Okay conversion of a great game

The Good

t's Unreal Tournament...on Dreamcast. That in itself is pretty impressive. For a long time, console ports of FPS games were always compromises. This did a great job of showing the DC was, for the time at least, able to keep up with the latest games. Of course, that's only part of the equation. Unreal Tournament on Dreamcast has a rather complicated history and must be judged not only on its merits, but relative to its PC and PS2 counterparts as well as its Dreamcast rival, Quake 3.

Quake 3 was its nearest competitor and the easiest comparison to make. Unreal Tournament really shines here, basically doubling all Quake's accomplishments with eight players instead of four, 71 maps instead of 32, 12 weapons with two functions each instead of 9 single-function weapons and an extra game type, domination. The translocator in the Capture the Flag and Domination games greatly changes the game as well. Basically Quake 3 has little in the way of significant gameplay advancements over the original Quake. You merely jump, aim and shoot, whereas Unreal Tournament has much more complex and inventive weapons as well as numerous new options.

Most of the options from PC are here, including practice with bots, the deathmatch, capture the flag and domination game types. It actually comes with more maps out of the box, with a good number of additions in the deathmatch section. Graphics are quite good by Dreamcast standards, looking about what a fairly mid-range PC could accomplish.

It also edges out the PS2 version in terms of sheer number of maps and the textures look somewhat better. More importantly, it supports Internet play with up to eight players while the PS2 was limited to four players via split screen or LAN. While the PS2 is limited to the default controller, Dreamcast allows use of a keyboard and mouse, which are general held to be the preferable method to control a first-person shooter.

The Bad

Unfortunately, only one each keyboard and mouse are allowed per system and they take two controller slots, limiting you to three players per system, tops. More importantly, it limits other players to the controller, which unfortunately is pretty sucky. A lot of this is Sega's fault for making such a limited controller compared tot he PS2 or really any other controller that's come out since 1996 or so. As you need to be able to move in two axes and aim in two axes, the single stick and face buttons are taken to begin with, leaving you with nothing but the D-pad and two triggers. As each weapon has two triggers and you need to be able to jump as well, so something important is going to inconveniently go on the D-pad.

TASKS FOR THIS EXERCISE -
a. Rewrite the review starting with "Most of the" and going on through "a first-person shooter.", replacing "PS2" with "PlayStation 2".
b. Condense the review's paragraph beginning "It also edges out the PS2 version" into a bulleted list that keeps its main facts.
c. According to the review, how many maps does Unreal Tournament on Dreamcast offer?

ENTRIES PROVIDED -

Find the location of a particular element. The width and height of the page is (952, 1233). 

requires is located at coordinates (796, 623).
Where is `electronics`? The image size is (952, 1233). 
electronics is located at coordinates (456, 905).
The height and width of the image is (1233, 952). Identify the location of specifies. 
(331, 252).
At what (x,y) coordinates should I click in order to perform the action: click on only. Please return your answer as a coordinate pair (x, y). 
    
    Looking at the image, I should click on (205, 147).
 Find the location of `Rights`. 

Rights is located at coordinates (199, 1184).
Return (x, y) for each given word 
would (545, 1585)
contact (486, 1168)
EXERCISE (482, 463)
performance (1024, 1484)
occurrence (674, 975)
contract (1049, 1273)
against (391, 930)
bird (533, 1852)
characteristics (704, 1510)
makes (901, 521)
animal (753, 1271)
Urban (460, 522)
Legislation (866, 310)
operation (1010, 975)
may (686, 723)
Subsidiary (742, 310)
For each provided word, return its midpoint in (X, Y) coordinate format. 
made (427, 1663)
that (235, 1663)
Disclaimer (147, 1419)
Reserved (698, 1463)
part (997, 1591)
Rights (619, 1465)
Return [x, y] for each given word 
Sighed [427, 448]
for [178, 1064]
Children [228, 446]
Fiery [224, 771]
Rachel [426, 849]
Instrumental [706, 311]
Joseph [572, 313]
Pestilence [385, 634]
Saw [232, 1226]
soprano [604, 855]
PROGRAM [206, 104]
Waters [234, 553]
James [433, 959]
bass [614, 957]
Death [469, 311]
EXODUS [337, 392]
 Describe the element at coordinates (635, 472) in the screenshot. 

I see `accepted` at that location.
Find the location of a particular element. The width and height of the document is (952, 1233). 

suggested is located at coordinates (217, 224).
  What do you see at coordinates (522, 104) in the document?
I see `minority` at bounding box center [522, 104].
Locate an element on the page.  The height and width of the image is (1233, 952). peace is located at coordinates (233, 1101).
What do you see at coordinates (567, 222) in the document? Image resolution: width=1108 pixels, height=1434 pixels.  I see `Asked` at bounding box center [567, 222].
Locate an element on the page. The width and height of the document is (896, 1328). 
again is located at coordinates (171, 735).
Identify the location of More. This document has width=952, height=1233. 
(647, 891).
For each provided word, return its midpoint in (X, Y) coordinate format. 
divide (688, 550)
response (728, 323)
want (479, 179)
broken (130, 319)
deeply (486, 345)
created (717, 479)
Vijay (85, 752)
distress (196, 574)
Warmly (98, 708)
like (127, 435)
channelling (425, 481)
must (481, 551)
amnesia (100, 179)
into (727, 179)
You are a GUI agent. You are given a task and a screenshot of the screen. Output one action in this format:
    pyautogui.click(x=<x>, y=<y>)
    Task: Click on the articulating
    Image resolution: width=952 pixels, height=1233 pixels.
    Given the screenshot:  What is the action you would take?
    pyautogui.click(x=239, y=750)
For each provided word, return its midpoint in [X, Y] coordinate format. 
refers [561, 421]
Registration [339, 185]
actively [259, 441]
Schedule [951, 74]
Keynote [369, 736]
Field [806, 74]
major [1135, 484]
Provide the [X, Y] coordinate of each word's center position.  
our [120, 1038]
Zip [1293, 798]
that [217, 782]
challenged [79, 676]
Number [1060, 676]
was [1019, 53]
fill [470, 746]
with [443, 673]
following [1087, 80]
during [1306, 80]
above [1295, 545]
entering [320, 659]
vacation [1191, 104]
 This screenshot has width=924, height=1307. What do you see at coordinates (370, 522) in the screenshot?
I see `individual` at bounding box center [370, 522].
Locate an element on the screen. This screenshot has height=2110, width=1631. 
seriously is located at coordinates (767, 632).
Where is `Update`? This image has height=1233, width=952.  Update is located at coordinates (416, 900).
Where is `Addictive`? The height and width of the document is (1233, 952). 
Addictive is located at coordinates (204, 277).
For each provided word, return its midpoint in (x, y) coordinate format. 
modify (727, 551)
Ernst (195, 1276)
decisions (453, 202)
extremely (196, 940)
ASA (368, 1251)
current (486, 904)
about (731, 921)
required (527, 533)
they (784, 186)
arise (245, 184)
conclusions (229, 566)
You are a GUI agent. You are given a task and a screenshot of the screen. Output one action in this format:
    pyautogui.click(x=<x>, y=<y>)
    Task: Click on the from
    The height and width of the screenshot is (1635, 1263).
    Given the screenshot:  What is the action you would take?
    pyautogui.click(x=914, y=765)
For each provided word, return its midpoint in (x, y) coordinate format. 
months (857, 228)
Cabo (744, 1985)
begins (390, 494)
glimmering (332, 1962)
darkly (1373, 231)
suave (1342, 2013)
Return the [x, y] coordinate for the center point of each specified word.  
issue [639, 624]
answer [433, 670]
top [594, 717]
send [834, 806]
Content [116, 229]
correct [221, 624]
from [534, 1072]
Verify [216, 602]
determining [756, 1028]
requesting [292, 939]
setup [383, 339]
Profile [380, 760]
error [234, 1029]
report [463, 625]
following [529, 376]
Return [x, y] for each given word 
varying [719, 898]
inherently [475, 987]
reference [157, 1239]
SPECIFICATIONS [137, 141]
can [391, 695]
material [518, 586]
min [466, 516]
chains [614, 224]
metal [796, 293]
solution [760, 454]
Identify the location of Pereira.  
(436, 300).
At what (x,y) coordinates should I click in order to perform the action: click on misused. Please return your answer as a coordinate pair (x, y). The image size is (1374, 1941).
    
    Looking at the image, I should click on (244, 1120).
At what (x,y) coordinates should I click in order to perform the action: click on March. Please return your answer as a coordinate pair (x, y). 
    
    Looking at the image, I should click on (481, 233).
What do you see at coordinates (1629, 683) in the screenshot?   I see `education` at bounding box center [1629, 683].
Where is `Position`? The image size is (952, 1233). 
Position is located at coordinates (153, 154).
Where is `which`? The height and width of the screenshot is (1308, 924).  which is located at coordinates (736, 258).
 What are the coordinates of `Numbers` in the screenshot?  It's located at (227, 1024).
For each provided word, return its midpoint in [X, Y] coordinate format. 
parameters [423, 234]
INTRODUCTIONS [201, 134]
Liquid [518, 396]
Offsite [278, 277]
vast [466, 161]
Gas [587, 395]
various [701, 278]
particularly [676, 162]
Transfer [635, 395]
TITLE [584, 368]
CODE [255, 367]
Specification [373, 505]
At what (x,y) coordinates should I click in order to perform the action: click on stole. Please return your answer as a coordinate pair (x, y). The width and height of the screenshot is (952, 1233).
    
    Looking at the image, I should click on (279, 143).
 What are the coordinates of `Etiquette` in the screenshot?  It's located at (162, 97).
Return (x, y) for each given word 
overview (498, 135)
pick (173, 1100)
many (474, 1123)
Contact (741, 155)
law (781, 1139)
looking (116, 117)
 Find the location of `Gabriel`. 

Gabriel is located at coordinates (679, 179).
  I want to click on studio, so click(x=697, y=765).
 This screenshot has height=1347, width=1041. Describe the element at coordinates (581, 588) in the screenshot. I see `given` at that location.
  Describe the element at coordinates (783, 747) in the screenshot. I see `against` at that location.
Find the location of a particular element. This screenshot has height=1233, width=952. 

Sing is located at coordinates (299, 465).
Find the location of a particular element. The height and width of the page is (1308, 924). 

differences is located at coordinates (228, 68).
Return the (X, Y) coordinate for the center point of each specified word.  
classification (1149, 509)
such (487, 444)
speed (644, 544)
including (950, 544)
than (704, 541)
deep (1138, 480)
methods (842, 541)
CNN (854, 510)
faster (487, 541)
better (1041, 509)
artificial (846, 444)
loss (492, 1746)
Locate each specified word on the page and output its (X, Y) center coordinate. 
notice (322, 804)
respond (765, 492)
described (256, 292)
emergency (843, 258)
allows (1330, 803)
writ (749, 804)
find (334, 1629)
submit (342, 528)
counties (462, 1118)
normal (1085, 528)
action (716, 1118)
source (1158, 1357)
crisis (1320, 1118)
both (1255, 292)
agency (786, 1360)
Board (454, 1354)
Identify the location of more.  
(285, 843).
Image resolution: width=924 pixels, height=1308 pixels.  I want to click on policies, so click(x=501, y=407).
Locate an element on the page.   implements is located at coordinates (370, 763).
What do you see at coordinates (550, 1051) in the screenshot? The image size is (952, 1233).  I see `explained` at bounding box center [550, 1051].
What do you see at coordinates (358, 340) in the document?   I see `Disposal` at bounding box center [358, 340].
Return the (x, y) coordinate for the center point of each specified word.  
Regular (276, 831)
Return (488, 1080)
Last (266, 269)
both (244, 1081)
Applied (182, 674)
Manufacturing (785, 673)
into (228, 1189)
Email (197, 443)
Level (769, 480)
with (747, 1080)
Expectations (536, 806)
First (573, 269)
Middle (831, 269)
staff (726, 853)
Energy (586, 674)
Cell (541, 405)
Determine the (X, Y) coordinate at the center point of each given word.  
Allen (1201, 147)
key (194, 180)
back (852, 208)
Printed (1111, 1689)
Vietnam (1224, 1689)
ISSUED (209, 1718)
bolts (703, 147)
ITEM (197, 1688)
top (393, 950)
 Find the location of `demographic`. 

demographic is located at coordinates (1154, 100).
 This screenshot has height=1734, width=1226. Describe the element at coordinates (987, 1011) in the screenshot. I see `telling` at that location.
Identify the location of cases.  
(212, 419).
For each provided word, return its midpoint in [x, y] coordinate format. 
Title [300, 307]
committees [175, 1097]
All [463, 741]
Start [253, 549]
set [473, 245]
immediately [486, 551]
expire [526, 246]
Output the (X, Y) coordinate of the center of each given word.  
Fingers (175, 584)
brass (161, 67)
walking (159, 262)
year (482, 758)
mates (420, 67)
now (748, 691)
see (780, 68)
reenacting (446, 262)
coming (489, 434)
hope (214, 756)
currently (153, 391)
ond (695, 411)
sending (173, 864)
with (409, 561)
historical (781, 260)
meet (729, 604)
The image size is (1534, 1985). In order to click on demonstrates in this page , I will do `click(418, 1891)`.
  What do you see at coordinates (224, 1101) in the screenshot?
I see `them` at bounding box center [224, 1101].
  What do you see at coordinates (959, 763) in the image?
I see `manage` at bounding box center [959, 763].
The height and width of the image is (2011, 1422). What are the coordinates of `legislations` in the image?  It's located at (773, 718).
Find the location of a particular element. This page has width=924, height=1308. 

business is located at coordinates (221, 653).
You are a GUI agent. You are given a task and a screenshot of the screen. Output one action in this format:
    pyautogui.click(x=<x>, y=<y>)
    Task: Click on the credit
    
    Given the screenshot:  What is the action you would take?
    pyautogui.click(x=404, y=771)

FULL SOLUTIONS -
a.
Most of the options from PC are here, including practice with bots, the deathmatch, capture the flag and domination game types. It actually comes with more maps out of the box, with a good number of additions in the deathmatch section. Graphics are quite good by Dreamcast standards, looking about what a fairly mid-range PC could accomplish.

It also edges out the PlayStation 2 version in terms of sheer number of maps and the textures look somewhat better. More importantly, it supports Internet play with up to eight players while the PlayStation 2 was limited to four players via split screen or LAN. While the PlayStation 2 is limited to the default controller, Dreamcast allows use of a keyboard and mouse, which are general held to be the preferable method to control a first-person shooter.

b.
- Has more maps than the PS2 version, with somewhat better textures
- Supports Internet play with up to eight players; the PS2 version was limited to four players via split screen or LAN
- Allows a keyboard and mouse, generally held to be the preferable controls for a first-person shooter; the PS2 version is limited to the default controller

c. 71 maps.